Case Presentation:
A 10 years old girl presented to the emergency department with a complete scalp avulsion as a result to an electric bicycle injury. Initial observation (Figure 1) revealed that avulsed tissue extended to nose root, bilateral supra-tarsal folds of the temporal region including eyebrows, and the left auricle. Additionally, the frontal bone was completely naked. The patient on presentation was oriented and fully responsive with a Glasgow score of 15. There were no nausea, vomiting, or convulsions. The blood pressure was 100/50 and the heart rate was 106. She had no prior medical problems and was not on any medications at the time of her injury. On clinical examination: There were no fractures or bruises in her trunk or limbs. Initial management included Intravenous fluids and antibiotics, blood transfusion, and topical anti-septic. . Her laboratory investigations showed low levels of blood component; red blood cells were 1.84×10^6/ul, haemoglobin was 5.6 g/dl, HCT was 16.1%, platelets were 103×10^3/ul, and there was a slight elevation in granulocytes 80.9%. Other laboratory tests were normal.

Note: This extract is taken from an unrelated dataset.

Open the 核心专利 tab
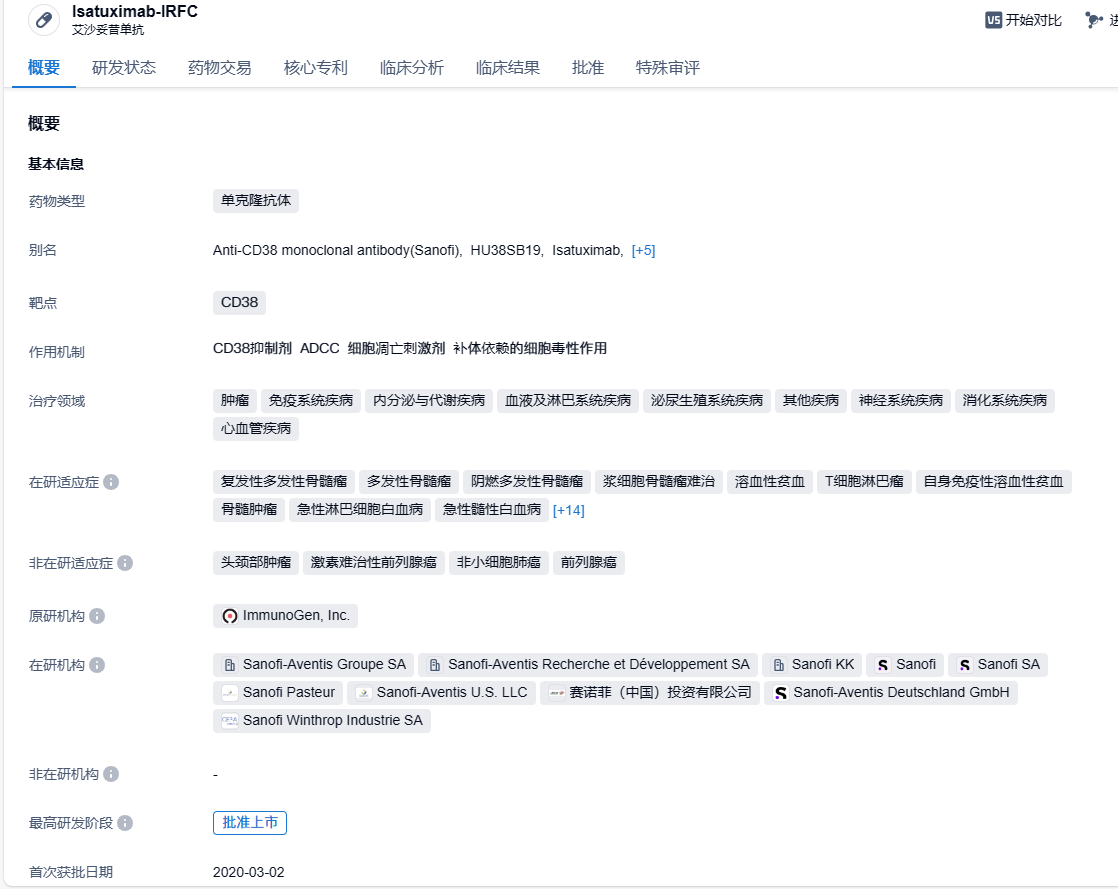This screenshot has width=1118, height=889. pyautogui.click(x=316, y=68)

Soon after, we arranged a scalp reconstructive procedure in which we harvested a full-thickness skin graft from the anterior right thigh and was expanded by a zimmer dermatome mesher. Edges of the graft were attached to the scalp using staplers and nylon stitches (Figure 2).
Several follow-ups revealed healthy and uncompromised graft but with complete both hair and sensory loss (Figure 3). Finally, the patient was able to return to her normal life and she reports no difficulty in carrying out daily activities.